George took off at a run, and Gladys followed. She’d worn a long gray skirt today, and she scowled at it as she tried to keep up with George. Gladys cursed and ran a hand down either side of her dress, guiding a knife from her thigh to the hem. Free to move again, she caught George in a matter of moments. Gladys already felt better, moving with a purpose. They wouldn’t leave her people behind, and they wouldn’t abandon their new friends to whatever fate had befallen them in Dauschen.
* * *
“
Charles! No!
”
Drakkar held Samuel back yet again when the Spider Knight tried to rush out the door. They’d watched their ally, one of Samuel’s mentors, cut down a block away. Drakkar had seen enough of war to know if Samuel went after those men now, he would not come back alive.
Samuel cried out and tried to push the guardian away again.

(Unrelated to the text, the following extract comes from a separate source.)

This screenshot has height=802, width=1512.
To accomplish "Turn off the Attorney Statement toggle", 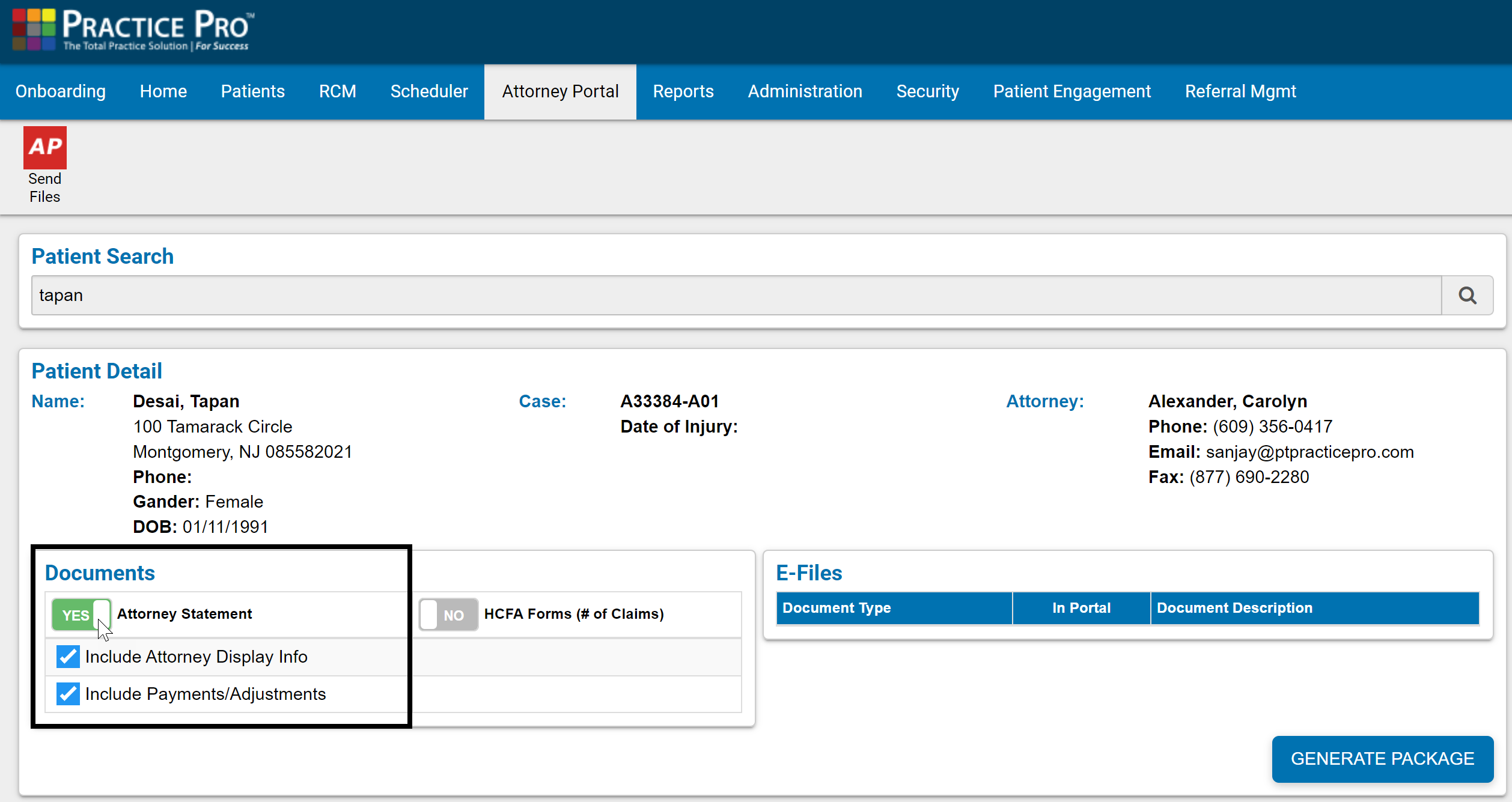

The crackling agony in the Spider Knight’s voice cut Drakkar worse than he had expected. Drakkar himself felt a hollowness at the loss of Charles von Atlier, and a grave concern for Jacob.
Drakkar levered an iron grip on Samuel’s shoulders and shouted. “Listen! We have to go, brother, now! The city is shaking itself apart. We can leave now and no one will be the wiser. We leave. We find Jacob.”